Surprisingly, there is a connection. And the most unexpected one! The fact is that the ants themselves bring aphids to young plants. For what? It's simple: as mentioned earlier, aphids secrete a sweet sticky liquid from their bodies - honeydew. And the ants feed on this honeydew. That is, ants protect aphids from other insects, and they, in turn, thank them with nutritious and tasty food.

But that's not all. There are types of aphids that wait for their patrons, that is, ants, and only when they tickle them with their antennae do they give up honeydew. It turns out that the ants “milk” their insects. In return, they provide them with luxurious pastures, protect them from enemies, build “roofs” and “houses” so that birds and other ants do not find aphids, fight off their feeders from other insects... All summer, ants protect their aphids, and for the winter they take them to anthills, keeping an eye on them. not only for adults, but also for their eggs. The symbiosis of aphids and ants is so strong that when the latter change their habitat, they take their pets with them.

codling moths

Codling moths pose a serious threat to young shoots and to the harvest (if the fight against these pests of peach is late, then all the fruits may die). Most often, peaches fall prey to the oriental and plum moths.

Eastern moth

The damage caused by the oriental codling moth is not limited to fruit damage. Caterpillars devour young shoots and carry fungi (including an ascomycete that causes moniliosis). The first signs of pests are:

  • gum on young shoots, longitudinal cracks, their lethargy and death;
  • wormholes on the surface of peaches.

Did you know? The Eastern codling moth is a lepidopteran butterfly (15 mm in length). The female is larger than the male. The wings are gray-brown, the body is dark. The homeland of butterflies is the countries of East Asia. The flight of butterflies lasts a month during the peach blossom period. More active in the evenings and early mornings. Eggs (from 100 to 200) are laid on the tips of shoots, buds (females of the first generation), sepals and stalks (females of the second generation). One generation lives from 24 to 40 days. Up to 4 generations can pass during a season, overlapping one another. They wait out the winter in cracks in the bark, under fallen leaves.

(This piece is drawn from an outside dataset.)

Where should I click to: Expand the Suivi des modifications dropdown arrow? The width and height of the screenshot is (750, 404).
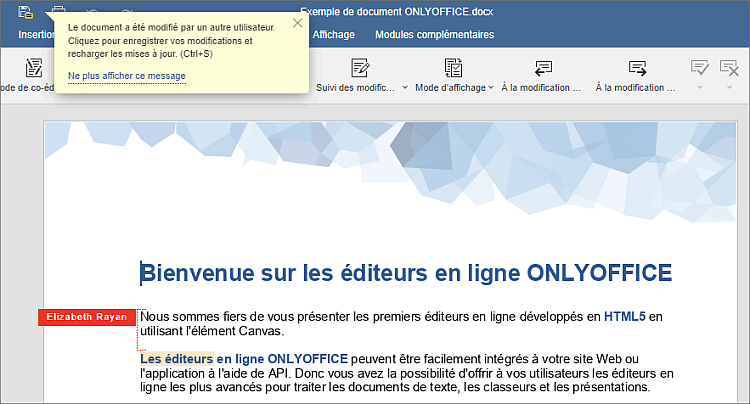[x=405, y=88]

When fighting the eastern codling moth, agrotechnical, natural and chemical means are used:

agrotechnical measures are preventive and health-improving measures - in the evening, dead bark is cleared off, dead leaves and carrion are removed, damaged shoots are pruned, the earth around the tree is dug up (in spring and summer - loosened) in the fall. They also use traps - glue traps with pheromones for males (the effectiveness of this technique is low), belts on the trunk made of fabric impregnated (one percent chlorophos);

natural (biological) - using hymenoptera trichogramma (equiped ichneumonids that parasitize on codling moth eggs) - during the period of egg laying by codling moths;

chemicals are used against each generation (including after harvest). A strong remedy against the oriental codling moth is benzophosphate (per 10 l - 60 g) - sprayed three times (the interval between treatments is 15 days) after flowering. They also use “Chlorofos” (per 10 l – 20 g), 25% “Rovikurt” (per 10 l – 10 g), 10% “Karbofos” (per 10 l – 60 g), etc. The usual consumption is up to 10 l mixture for an adult tree and 2 liters for a young tree.

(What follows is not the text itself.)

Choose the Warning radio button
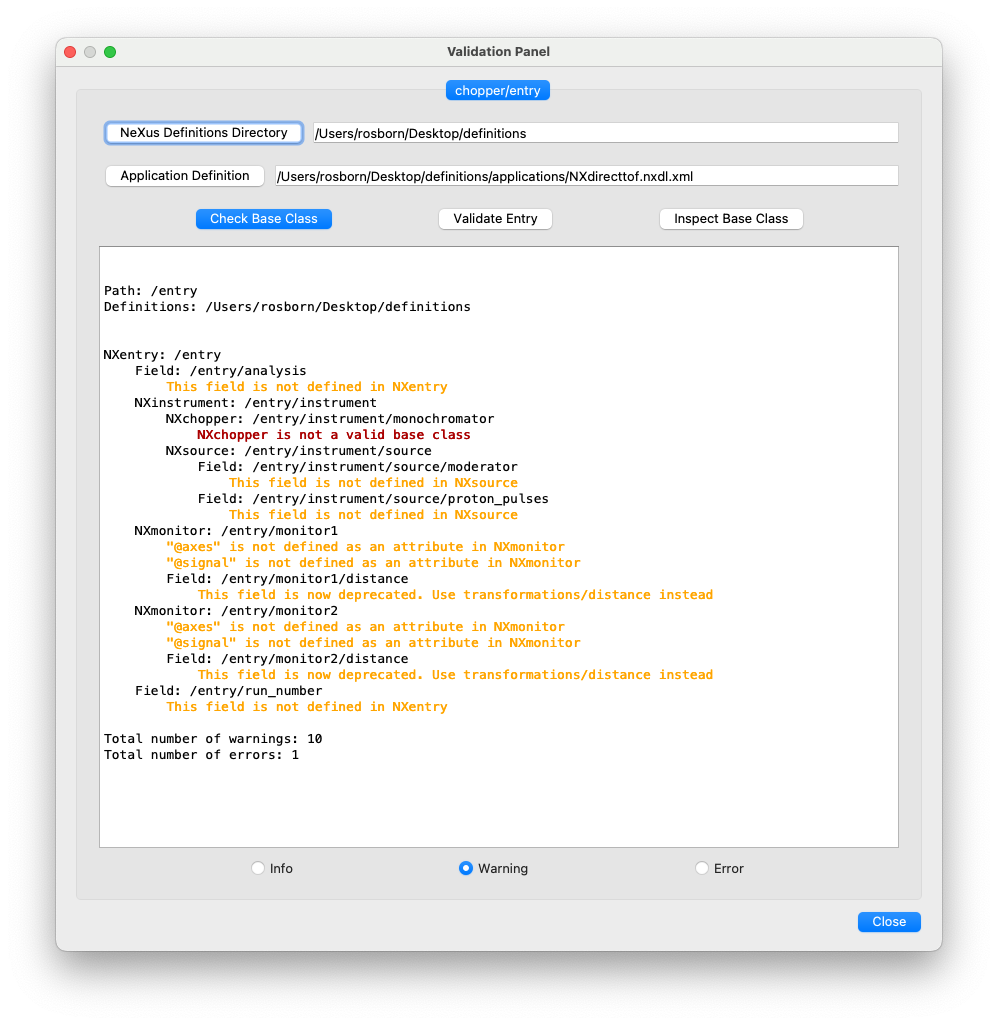The image size is (998, 1025). click(x=466, y=868)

Important! During the flowering period of peach trees, treating with insecticides is strictly prohibited. Other crops in the garden should be covered with film during the period when peaches are treated with insecticides.

Plum moth

The larvae of the plum moth infect peach fruits: they eat away the pulp and core of the stone, disrupt the vessels from the petiole (the flow of juices stops), the fruit begins to wither, ripen prematurely and falls.

The first sign of the presence of the plum moth is the massive falling off of green peaches with wormholes, as well as the appearance of lumps of cobwebs on the fruits and leaves.

Did you know? The plum moth resembles the eastern moth in appearance and is larger in size (up to 2 cm). The flight of butterflies occurs at the end of May - beginning of June. The butterfly lives from 4 to 15 days and manages to sow up to 50 eggs on fruit. The caterpillars independently gnaw through the skin of the peach and penetrate into the fruit. During the season, two generations of moths pass through. Caterpillars overwinter in dense cocoons made of cobwebs in crevices of the bark, in the soil under the tree.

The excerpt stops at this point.